Visit SDSU’s new digital collections website at https://digitalcollections.sdsu.edu
Description
The Comondú Group of Baja California Sur, Mexico comprises extensive Oligocene to middle Miocene forearc basin and volcanic arc deposits that formed immediately prior to plate boundary reorganization and rifting that opened the Gulf of California. This study contributes new whole rock X-ray fluorescence geochemical data and zircon U-Pb ages within a 20 x 100 km long belt from Bahia Concepcion to Loreto. Prior workers have divided the Comondú Group here into three informal units that reflect westward arc migration from the Sierra Madre Occidental as well as the petrologic evolution of the region. Local aeolian sandstone and arkose at the base of the sequence are of uncertain stratigraphic affinity but new detrital zircon U-Pb ages provide a maximum depositional age of ~24-27 Ma for these rocks and tie them into Comondú forearc basin history. The predominant ages of the zircon within these sandstones are of early Tertiary, Cretaceous and Proterozoic age. Associated rhyolite tuff yield crystallization ages of ~23.9 Ma and are interpreted as distal forearc deposits derived from the Sierra Madre Occidental of mainland Mexico. The lower clastic unit of the Comondú Group comprises ~300 m of non-marine fluvial sandstone and conglomerate that are dominated by basalt to basaltic andesite compositions; the mafic composition of these forearc clastics strongly contrast the highly silicic composition of the Sierra Madre Occidental ignimbrite province to the east. The approximately 750m thick middle Comondú unit is more andesitic in composition and contains andesite breccia deposited as proximal debris flows along with interbedded andesite lava flows in the transitional facies from forearc basin deposition to volcanic arc.
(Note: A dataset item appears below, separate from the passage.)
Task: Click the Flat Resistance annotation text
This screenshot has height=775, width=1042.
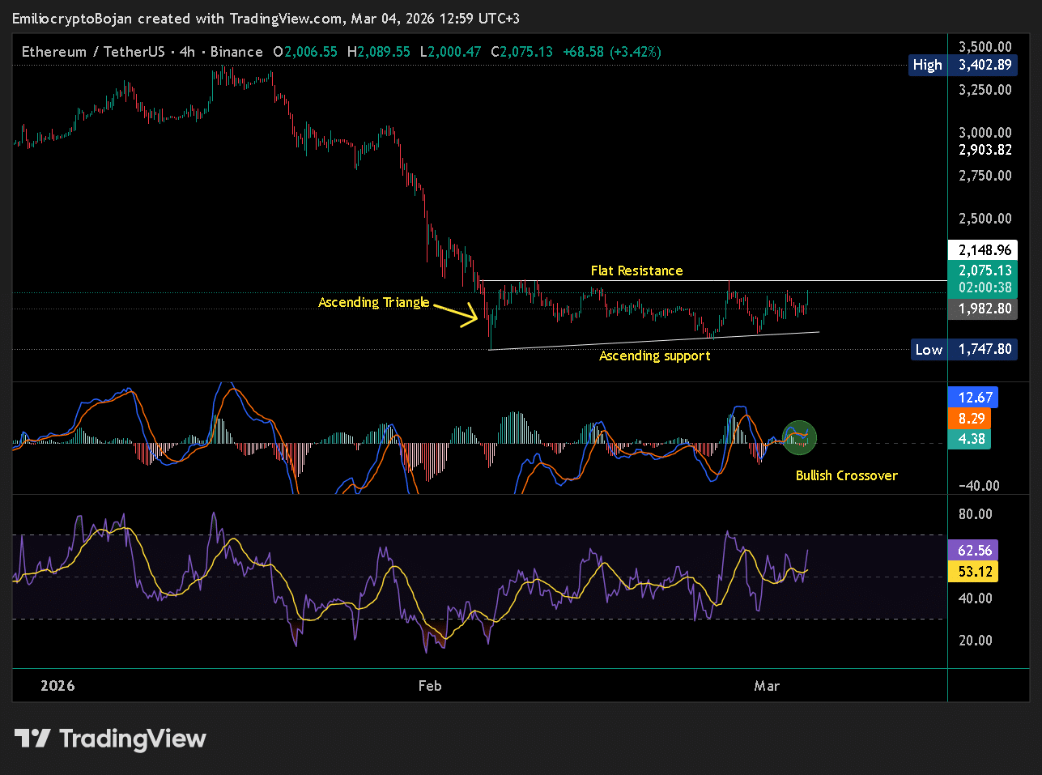Action: pyautogui.click(x=636, y=270)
Minor stocks of biotite granodiorite porphyry intruded into forearc strata yield zircon U-Pb ages of 19.9 ± 0.73 and 16.3 ± 0.49 Ma. A gabbroic stock on the Bahia Concepcion peninsula contains an abundance of Cretaceous zircon as do the basal pre-Comondú aeolian sands, suggesting regional remobilization of the underlying Cretaceous batholith. Heat from the Comondú arc may have been a contributing factor that weakened the lithosphere and guided the position of rifting within the Gulf of California.